• _Problem requirements_
Provide an exact transcription of all the records.

::: Materials provided

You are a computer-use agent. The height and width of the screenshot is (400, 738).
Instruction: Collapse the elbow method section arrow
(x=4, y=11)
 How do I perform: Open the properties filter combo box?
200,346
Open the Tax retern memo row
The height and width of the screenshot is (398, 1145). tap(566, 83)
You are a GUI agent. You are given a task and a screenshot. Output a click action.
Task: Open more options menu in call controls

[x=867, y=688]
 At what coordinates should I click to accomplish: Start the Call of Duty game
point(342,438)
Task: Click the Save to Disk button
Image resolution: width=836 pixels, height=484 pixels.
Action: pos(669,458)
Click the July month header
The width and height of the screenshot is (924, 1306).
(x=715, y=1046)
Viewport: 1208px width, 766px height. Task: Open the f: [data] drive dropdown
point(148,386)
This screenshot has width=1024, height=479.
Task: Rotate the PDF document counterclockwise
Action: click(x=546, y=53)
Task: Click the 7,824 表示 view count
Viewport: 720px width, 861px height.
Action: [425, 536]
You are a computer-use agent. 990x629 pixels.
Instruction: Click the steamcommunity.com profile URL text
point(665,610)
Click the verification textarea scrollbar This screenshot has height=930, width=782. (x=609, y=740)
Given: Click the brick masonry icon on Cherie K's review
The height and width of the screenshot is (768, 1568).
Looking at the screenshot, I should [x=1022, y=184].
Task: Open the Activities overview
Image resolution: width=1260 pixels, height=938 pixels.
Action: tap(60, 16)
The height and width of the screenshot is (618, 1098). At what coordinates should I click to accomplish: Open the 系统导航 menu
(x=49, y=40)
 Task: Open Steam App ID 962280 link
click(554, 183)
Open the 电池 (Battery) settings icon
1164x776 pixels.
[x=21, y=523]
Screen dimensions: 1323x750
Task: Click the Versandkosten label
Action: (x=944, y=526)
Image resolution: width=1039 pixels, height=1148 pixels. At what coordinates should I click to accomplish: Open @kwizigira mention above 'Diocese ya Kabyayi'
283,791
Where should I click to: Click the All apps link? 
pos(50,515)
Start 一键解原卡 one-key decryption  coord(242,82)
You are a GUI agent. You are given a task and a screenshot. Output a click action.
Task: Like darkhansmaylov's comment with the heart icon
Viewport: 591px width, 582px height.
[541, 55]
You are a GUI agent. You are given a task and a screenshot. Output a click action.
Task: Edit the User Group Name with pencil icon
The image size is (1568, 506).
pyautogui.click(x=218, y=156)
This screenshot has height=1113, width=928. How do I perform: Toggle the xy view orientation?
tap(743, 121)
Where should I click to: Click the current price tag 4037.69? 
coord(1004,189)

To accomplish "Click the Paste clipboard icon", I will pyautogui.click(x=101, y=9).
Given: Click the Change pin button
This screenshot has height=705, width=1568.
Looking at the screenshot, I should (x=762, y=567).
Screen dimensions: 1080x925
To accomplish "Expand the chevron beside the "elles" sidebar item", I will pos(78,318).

::::::

• _Solution to this exercise_
You are a computer-use agent. The height and width of the screenshot is (400, 738).
Instruction: Collapse the elbow method section arrow
(x=4, y=11)
 How do I perform: Open the properties filter combo box?
200,346
Open the Tax retern memo row
The height and width of the screenshot is (398, 1145). tap(566, 83)
You are a GUI agent. You are given a task and a screenshot. Output a click action.
Task: Open more options menu in call controls

[x=867, y=688]
 At what coordinates should I click to accomplish: Start the Call of Duty game
point(342,438)
Task: Click the Save to Disk button
Image resolution: width=836 pixels, height=484 pixels.
Action: pos(669,458)
Click the July month header
The width and height of the screenshot is (924, 1306).
(x=715, y=1046)
Viewport: 1208px width, 766px height. Task: Open the f: [data] drive dropdown
point(148,386)
This screenshot has width=1024, height=479.
Task: Rotate the PDF document counterclockwise
Action: click(x=546, y=53)
Task: Click the 7,824 表示 view count
Viewport: 720px width, 861px height.
Action: [425, 536]
You are a computer-use agent. 990x629 pixels.
Instruction: Click the steamcommunity.com profile URL text
point(665,610)
Click the verification textarea scrollbar This screenshot has height=930, width=782. (x=609, y=740)
Given: Click the brick masonry icon on Cherie K's review
The height and width of the screenshot is (768, 1568).
Looking at the screenshot, I should [x=1022, y=184].
Task: Open the Activities overview
Image resolution: width=1260 pixels, height=938 pixels.
Action: tap(60, 16)
The height and width of the screenshot is (618, 1098). At what coordinates should I click to accomplish: Open the 系统导航 menu
(x=49, y=40)
 Task: Open Steam App ID 962280 link
click(554, 183)
Open the 电池 (Battery) settings icon
1164x776 pixels.
[x=21, y=523]
Screen dimensions: 1323x750
Task: Click the Versandkosten label
Action: (x=944, y=526)
Image resolution: width=1039 pixels, height=1148 pixels. At what coordinates should I click to accomplish: Open @kwizigira mention above 'Diocese ya Kabyayi'
283,791
Where should I click to: Click the All apps link? 
pos(50,515)
Start 一键解原卡 one-key decryption  coord(242,82)
You are a GUI agent. You are given a task and a screenshot. Output a click action.
Task: Like darkhansmaylov's comment with the heart icon
Viewport: 591px width, 582px height.
[541, 55]
You are a GUI agent. You are given a task and a screenshot. Output a click action.
Task: Edit the User Group Name with pencil icon
The image size is (1568, 506).
pyautogui.click(x=218, y=156)
This screenshot has height=1113, width=928. How do I perform: Toggle the xy view orientation?
tap(743, 121)
Where should I click to: Click the current price tag 4037.69? 
coord(1004,189)

To accomplish "Click the Paste clipboard icon", I will pyautogui.click(x=101, y=9).
Given: Click the Change pin button
This screenshot has height=705, width=1568.
Looking at the screenshot, I should (x=762, y=567).
Screen dimensions: 1080x925
To accomplish "Expand the chevron beside the "elles" sidebar item", I will pos(78,318).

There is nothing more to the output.